• Your assignment
The records that follow are to be repeated without alteration.

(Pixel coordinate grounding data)

>>

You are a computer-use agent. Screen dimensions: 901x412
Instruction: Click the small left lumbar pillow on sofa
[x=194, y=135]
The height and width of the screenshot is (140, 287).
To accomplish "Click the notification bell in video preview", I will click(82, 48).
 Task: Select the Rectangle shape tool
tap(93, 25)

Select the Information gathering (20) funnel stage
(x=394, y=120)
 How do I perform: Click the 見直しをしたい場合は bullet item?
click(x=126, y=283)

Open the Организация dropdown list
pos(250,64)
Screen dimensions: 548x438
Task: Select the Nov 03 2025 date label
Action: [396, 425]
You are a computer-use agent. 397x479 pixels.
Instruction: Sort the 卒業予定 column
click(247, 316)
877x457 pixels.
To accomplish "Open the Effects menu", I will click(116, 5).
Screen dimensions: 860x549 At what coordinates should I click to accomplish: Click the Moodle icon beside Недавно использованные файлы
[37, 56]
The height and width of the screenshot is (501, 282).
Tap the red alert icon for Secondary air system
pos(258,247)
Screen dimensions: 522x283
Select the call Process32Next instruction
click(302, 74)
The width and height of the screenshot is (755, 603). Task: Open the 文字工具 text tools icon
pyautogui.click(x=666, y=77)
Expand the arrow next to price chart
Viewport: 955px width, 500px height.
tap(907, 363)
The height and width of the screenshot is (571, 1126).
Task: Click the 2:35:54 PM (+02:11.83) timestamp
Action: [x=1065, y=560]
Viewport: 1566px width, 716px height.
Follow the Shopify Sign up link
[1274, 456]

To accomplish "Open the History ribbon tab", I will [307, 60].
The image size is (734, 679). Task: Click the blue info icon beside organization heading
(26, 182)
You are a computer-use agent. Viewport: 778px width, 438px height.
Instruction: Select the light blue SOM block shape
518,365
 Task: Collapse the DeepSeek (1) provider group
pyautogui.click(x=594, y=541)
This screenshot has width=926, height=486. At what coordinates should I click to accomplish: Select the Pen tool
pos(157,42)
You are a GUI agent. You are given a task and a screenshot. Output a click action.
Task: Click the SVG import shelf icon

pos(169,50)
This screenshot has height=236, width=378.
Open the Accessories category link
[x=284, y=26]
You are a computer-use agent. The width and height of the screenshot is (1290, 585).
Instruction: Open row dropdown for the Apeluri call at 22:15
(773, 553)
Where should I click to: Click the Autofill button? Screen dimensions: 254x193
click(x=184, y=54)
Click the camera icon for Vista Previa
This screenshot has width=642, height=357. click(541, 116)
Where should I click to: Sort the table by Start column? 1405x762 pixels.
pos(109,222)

<<

• Solution to this problem
You are a computer-use agent. Screen dimensions: 901x412
Instruction: Click the small left lumbar pillow on sofa
[x=194, y=135]
The height and width of the screenshot is (140, 287).
To accomplish "Click the notification bell in video preview", I will click(82, 48).
 Task: Select the Rectangle shape tool
tap(93, 25)

Select the Information gathering (20) funnel stage
(x=394, y=120)
 How do I perform: Click the 見直しをしたい場合は bullet item?
click(x=126, y=283)

Open the Организация dropdown list
pos(250,64)
Screen dimensions: 548x438
Task: Select the Nov 03 2025 date label
Action: [396, 425]
You are a computer-use agent. 397x479 pixels.
Instruction: Sort the 卒業予定 column
click(247, 316)
877x457 pixels.
To accomplish "Open the Effects menu", I will click(116, 5).
Screen dimensions: 860x549 At what coordinates should I click to accomplish: Click the Moodle icon beside Недавно использованные файлы
[37, 56]
The height and width of the screenshot is (501, 282).
Tap the red alert icon for Secondary air system
pos(258,247)
Screen dimensions: 522x283
Select the call Process32Next instruction
click(302, 74)
The width and height of the screenshot is (755, 603). Task: Open the 文字工具 text tools icon
pyautogui.click(x=666, y=77)
Expand the arrow next to price chart
Viewport: 955px width, 500px height.
tap(907, 363)
The height and width of the screenshot is (571, 1126).
Task: Click the 2:35:54 PM (+02:11.83) timestamp
Action: [x=1065, y=560]
Viewport: 1566px width, 716px height.
Follow the Shopify Sign up link
[1274, 456]

To accomplish "Open the History ribbon tab", I will [307, 60].
The image size is (734, 679). Task: Click the blue info icon beside organization heading
(26, 182)
You are a computer-use agent. Viewport: 778px width, 438px height.
Instruction: Select the light blue SOM block shape
518,365
 Task: Collapse the DeepSeek (1) provider group
pyautogui.click(x=594, y=541)
This screenshot has width=926, height=486. At what coordinates should I click to accomplish: Select the Pen tool
pos(157,42)
You are a GUI agent. You are given a task and a screenshot. Output a click action.
Task: Click the SVG import shelf icon

pos(169,50)
This screenshot has height=236, width=378.
Open the Accessories category link
[x=284, y=26]
You are a computer-use agent. The width and height of the screenshot is (1290, 585).
Instruction: Open row dropdown for the Apeluri call at 22:15
(773, 553)
Where should I click to: Click the Autofill button? Screen dimensions: 254x193
click(x=184, y=54)
Click the camera icon for Vista Previa
This screenshot has width=642, height=357. click(541, 116)
Where should I click to: Sort the table by Start column? 1405x762 pixels.
pos(109,222)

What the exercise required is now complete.